Locate every line in the data that contains the word "perform", treating uppercase and lowercase as distinct, and copy each of those lines.

GIVEN RECORDS
□ □ □ □

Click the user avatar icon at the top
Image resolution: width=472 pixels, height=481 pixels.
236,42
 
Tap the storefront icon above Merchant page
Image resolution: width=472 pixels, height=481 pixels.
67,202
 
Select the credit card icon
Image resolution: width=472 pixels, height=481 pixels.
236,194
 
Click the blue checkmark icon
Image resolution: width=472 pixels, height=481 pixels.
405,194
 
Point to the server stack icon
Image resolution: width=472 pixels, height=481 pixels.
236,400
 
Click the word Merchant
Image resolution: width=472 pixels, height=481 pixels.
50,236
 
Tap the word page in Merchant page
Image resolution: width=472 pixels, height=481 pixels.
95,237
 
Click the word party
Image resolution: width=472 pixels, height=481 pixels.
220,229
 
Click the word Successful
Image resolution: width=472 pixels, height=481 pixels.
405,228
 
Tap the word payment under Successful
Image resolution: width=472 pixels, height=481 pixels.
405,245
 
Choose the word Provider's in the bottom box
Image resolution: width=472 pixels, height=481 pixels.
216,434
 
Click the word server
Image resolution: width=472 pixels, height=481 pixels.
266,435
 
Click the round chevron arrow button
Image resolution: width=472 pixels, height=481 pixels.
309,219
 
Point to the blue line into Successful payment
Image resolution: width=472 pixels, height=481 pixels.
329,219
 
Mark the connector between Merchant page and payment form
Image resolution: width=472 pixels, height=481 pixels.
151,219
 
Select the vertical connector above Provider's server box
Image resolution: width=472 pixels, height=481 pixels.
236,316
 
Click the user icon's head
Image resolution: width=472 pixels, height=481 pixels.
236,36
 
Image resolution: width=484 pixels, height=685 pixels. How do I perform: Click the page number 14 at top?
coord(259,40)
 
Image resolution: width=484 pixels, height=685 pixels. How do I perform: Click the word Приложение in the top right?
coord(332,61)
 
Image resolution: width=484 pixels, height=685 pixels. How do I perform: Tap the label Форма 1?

□ □ □ □

COMPLETE RESPONSE
Image resolution: width=484 pixels, height=685 pixels. How do I perform: Click the page number 14 at top?
Image resolution: width=484 pixels, height=685 pixels. How do I perform: Click the word Приложение in the top right?
Image resolution: width=484 pixels, height=685 pixels. How do I perform: Tap the label Форма 1?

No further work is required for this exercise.